▶ _THE TASK_:
Only the lines from the line containing "This screenshot has width=1530, height=397." through the final line of the entries should be printed, exactly as given, with the pictures left out.

DATA PROVIDED below:

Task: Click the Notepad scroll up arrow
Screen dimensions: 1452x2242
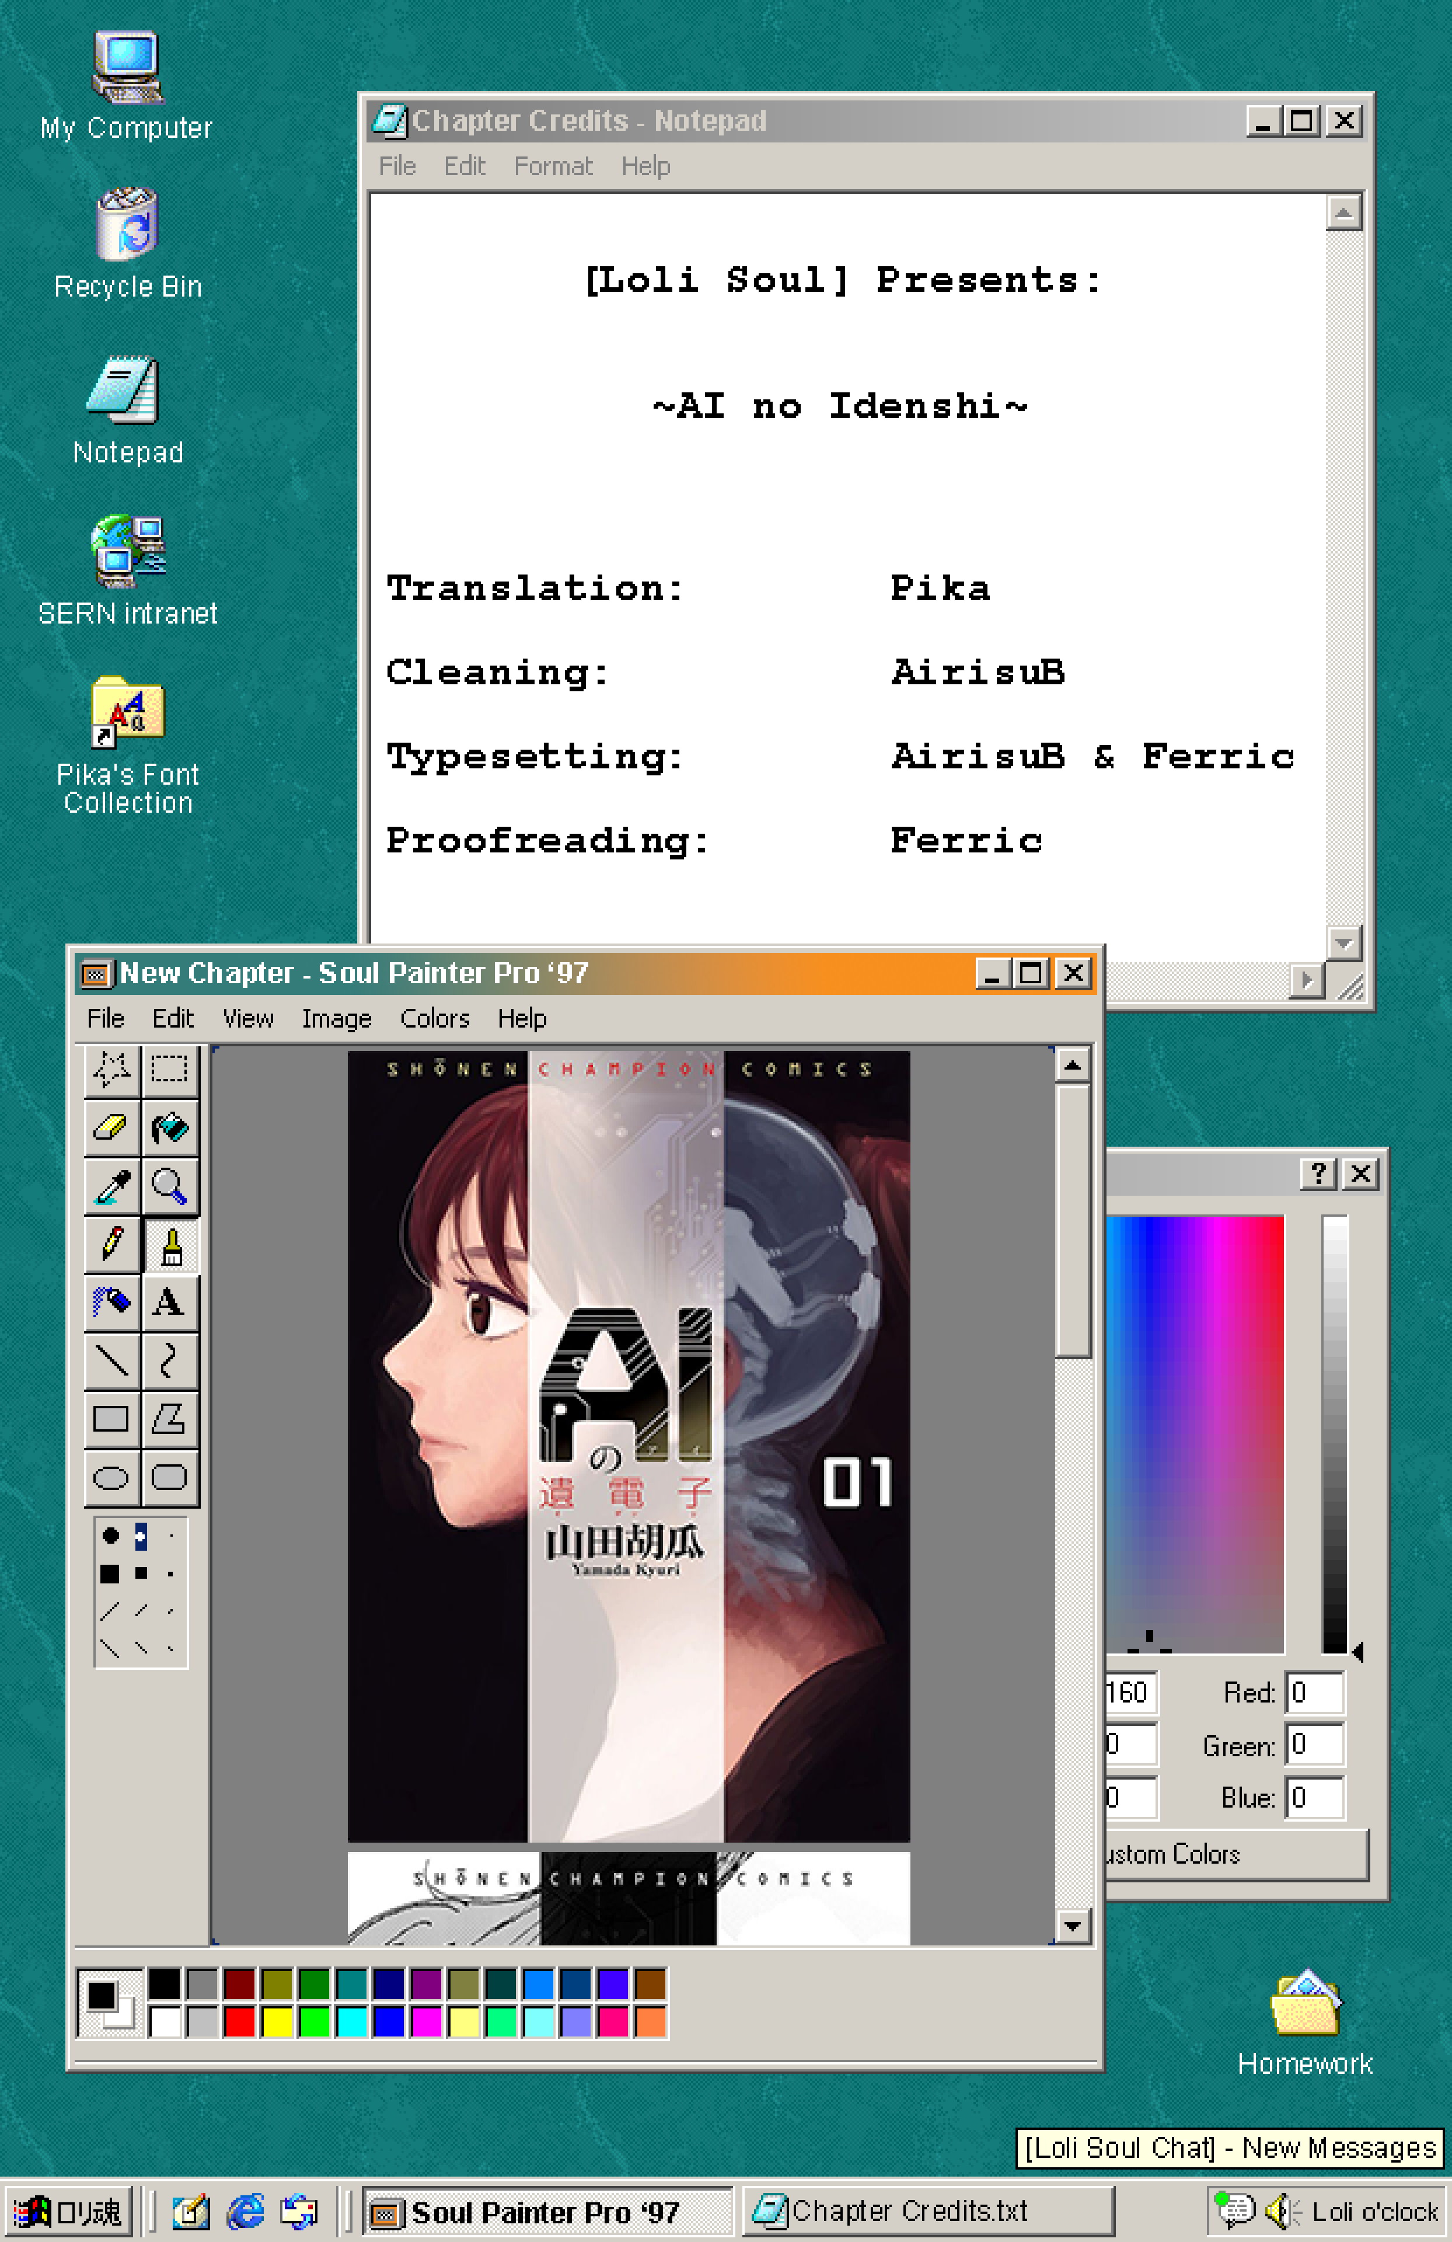Action: pos(1344,213)
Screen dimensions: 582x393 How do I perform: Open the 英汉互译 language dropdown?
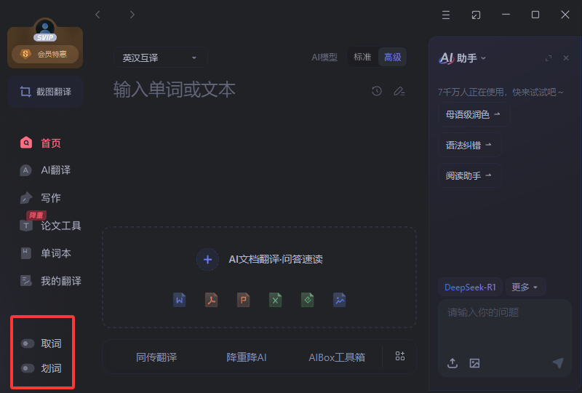(160, 57)
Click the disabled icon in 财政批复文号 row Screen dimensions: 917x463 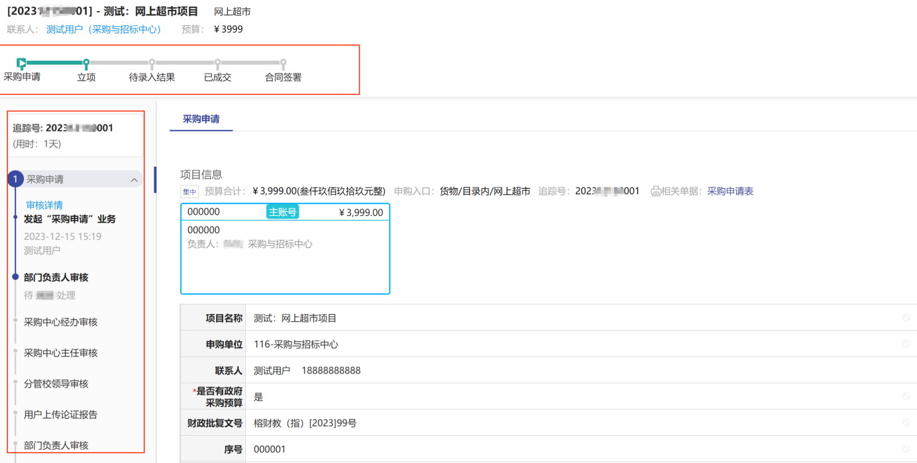click(906, 423)
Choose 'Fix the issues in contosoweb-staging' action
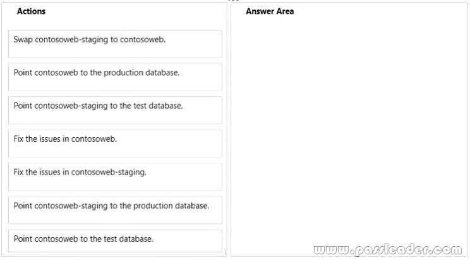The height and width of the screenshot is (260, 470). (x=115, y=177)
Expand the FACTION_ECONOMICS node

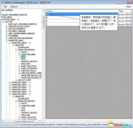click(7, 29)
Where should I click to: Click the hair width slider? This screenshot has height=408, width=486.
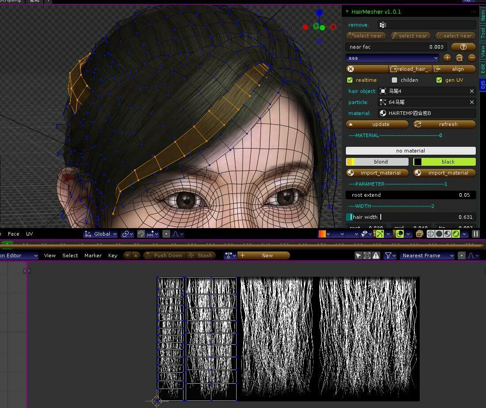(410, 217)
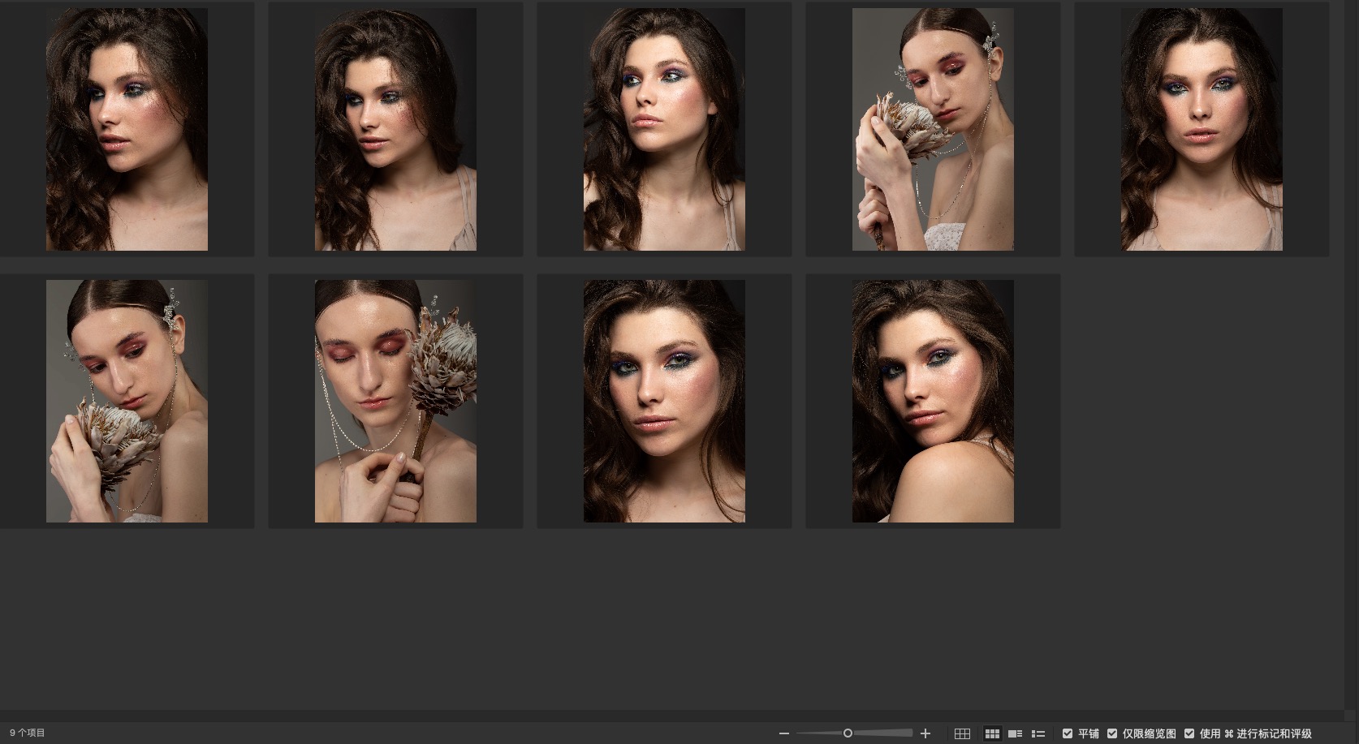Click the plus icon to enlarge thumbnails
The height and width of the screenshot is (744, 1359).
(x=925, y=733)
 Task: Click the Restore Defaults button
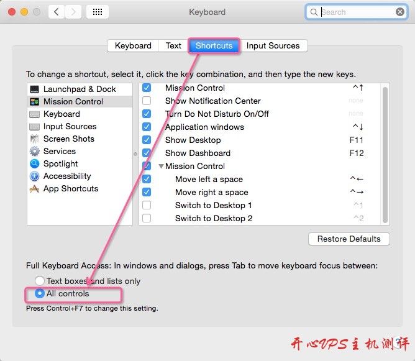pyautogui.click(x=349, y=239)
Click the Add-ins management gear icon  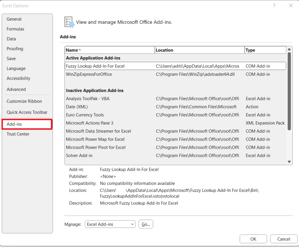69,22
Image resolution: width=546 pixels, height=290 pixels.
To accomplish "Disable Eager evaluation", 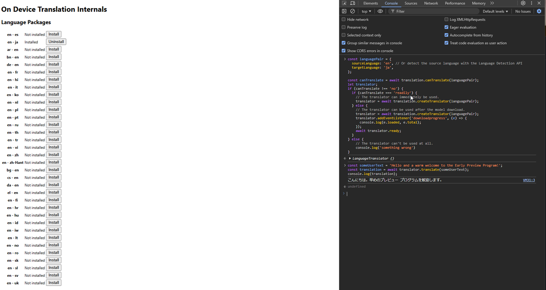I will click(x=447, y=27).
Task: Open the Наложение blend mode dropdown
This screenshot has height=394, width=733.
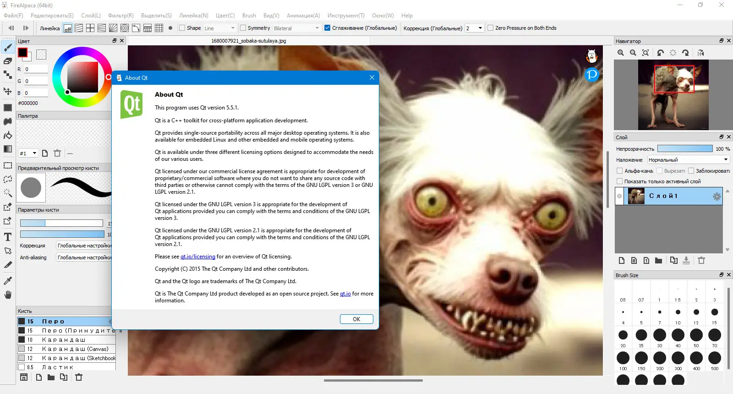Action: click(688, 160)

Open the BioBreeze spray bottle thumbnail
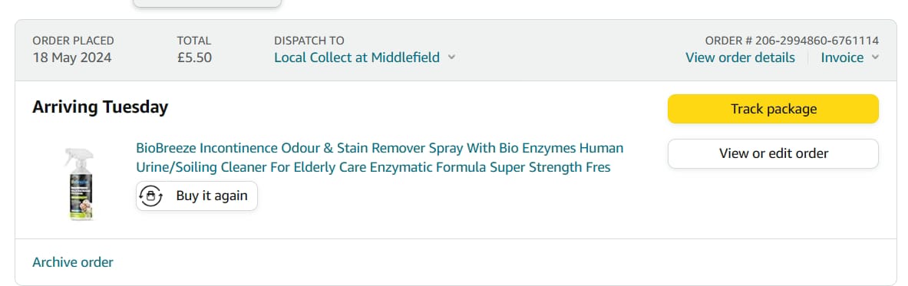tap(79, 184)
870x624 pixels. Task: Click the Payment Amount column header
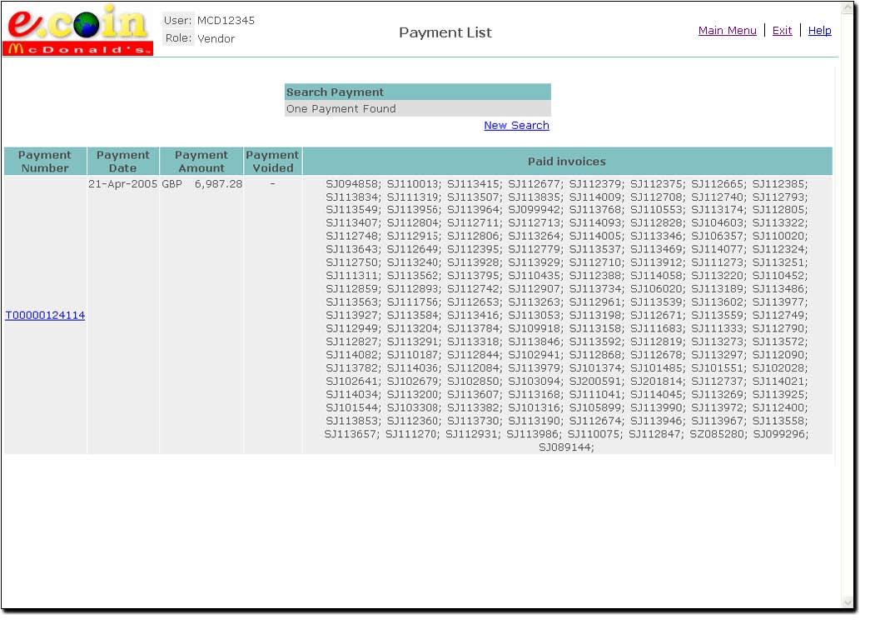coord(201,162)
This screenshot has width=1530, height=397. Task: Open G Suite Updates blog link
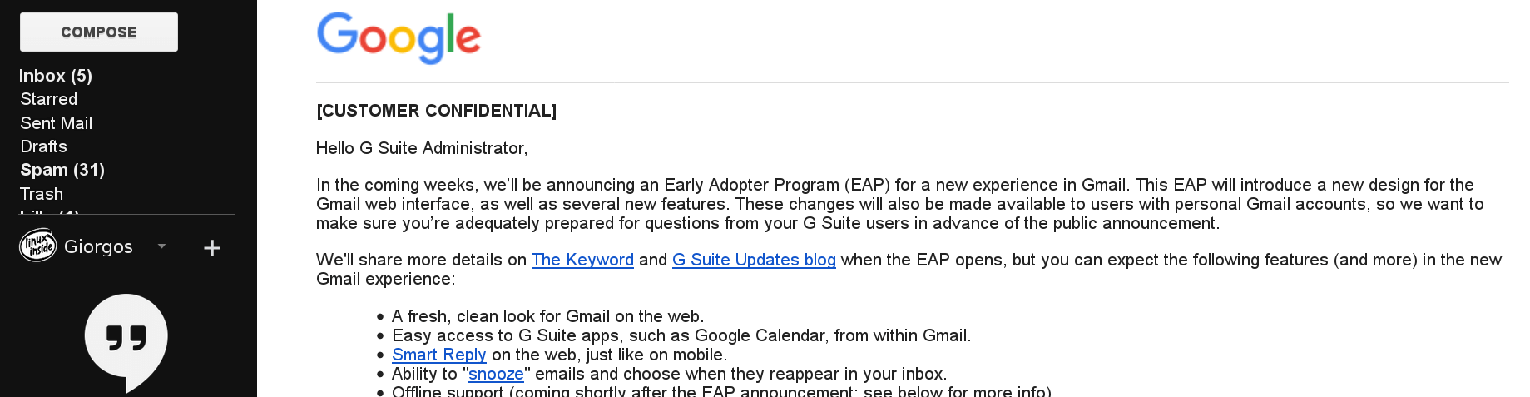tap(754, 260)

End of DATA PROVIDED.

▶ _EXERCISE ANSWER_:
This screenshot has width=1530, height=397. Task: Open G Suite Updates blog link
tap(754, 260)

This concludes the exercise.